The discipline of infectious diseases is ever-growing, with a spectrum of practice pathways adopted by ID physicians, including sub-specialized fields of expertise in public health, hospital epidemiology, antimicrobial stewardship, transplant ID, HIV/AIDS, tuberculosis, and global health. During the last decade, considerable interest has developed in combining ID training with an additional year of fellowship in critical care medicine (CCM).

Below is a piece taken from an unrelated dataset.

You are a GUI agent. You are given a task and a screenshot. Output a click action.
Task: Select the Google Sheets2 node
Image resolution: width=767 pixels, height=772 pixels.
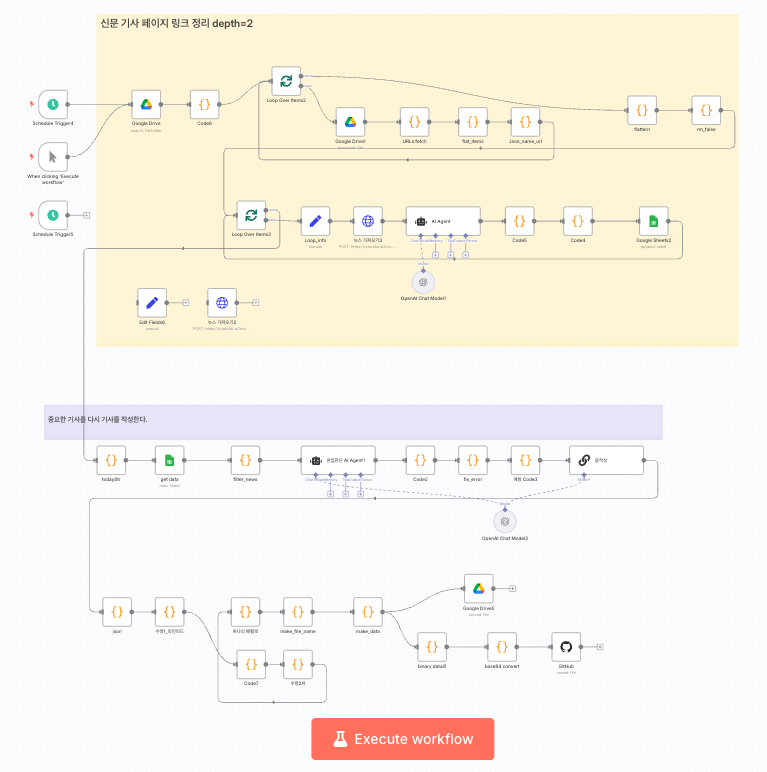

With the emergence of the global outbreaks of novel infectious diseases and the related requirement of an educated work force to manage the burden of care, ID physicians have become the core of attention once again. As the world is dealing with the global spread of novel Coronavirus, or COVID-19, we have discovered that elderly patients with underlying co-morbidities have the highest case fatality rate, most developing respiratory failure resulting in death. We learned from the Ebola virus disease outbreak that hypovolemic and septic shock followed by multisystem organ dysfunction were the most frequent causes of death. In both cases, critical care was has been the cornerstone of effective management to improve clinical outcome, particularly as we wait for effective COVID-19 treatment. Combination of ID fellowship with CCM training is a natural merger to groom young physicians for this evolving challenge.

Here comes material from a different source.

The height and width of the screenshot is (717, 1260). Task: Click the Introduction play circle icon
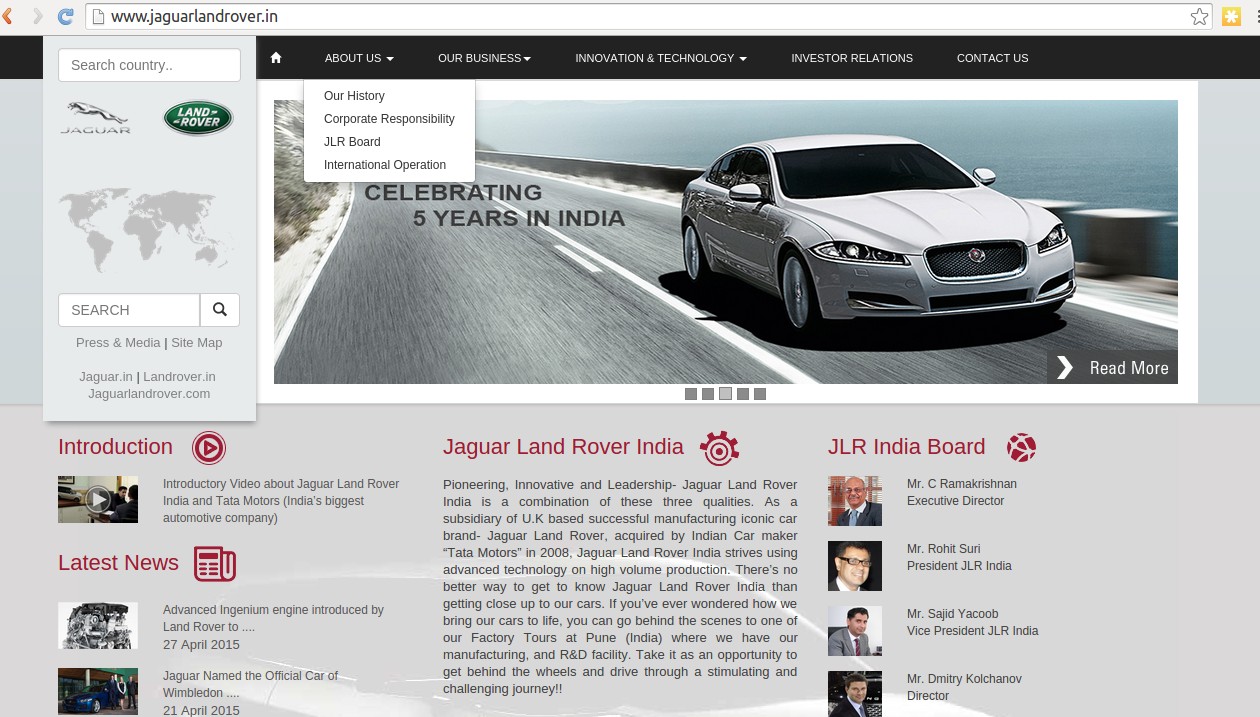209,448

This combined pathway has been appealing for potential fellowship applicants. Every year, many 2-year ID fellowship spots in the United States remain vacant; but, there has been a reasonable increase in the number of applicants looking for the dual fellowship track, and programs offering such pathways are able to completely fill their fellowship spots. In 2016, Clinical Infectious Diseases published a national survey of ID-CCM physicians trained in the US, revealing that 83% were extremely or highly satisfied with their career path; 76% highlighted that, if given an option, they would pursue dual training again. Interestingly, these physicians preferred combination of ID with CCM due to clinical synergy (70%), increased procedural activity over isolated ID training (50%), and lack of comparable interest in pulmonology (49%).

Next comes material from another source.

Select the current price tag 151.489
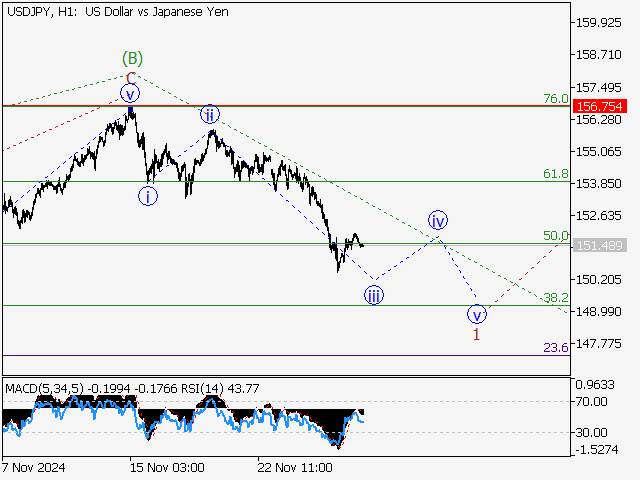This screenshot has width=640, height=480. 601,245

However, ID-CCM-trained physicians currently constitute only 1% of those who are CCM board certified in the US. Only a dozen academic centers offer this unique combined training pathway, which evokes the grave question of whether we ready to confront the emerging challenge of worldwide infectious disease outbreaks with the current work force? While we strengthen our healthcare facilities with enhanced infection prevention standards to tackle the epidemic spread, efforts are needed to reinforce care teams with dual-trained physicians who have expertise in managing critical illness associated with infectious diseases and resulting complications. In addition to provision of significant funding for cutting-edge research, opportunities should be provided to increasingly more ID fellowship programs to include additional combined CCM training pathways.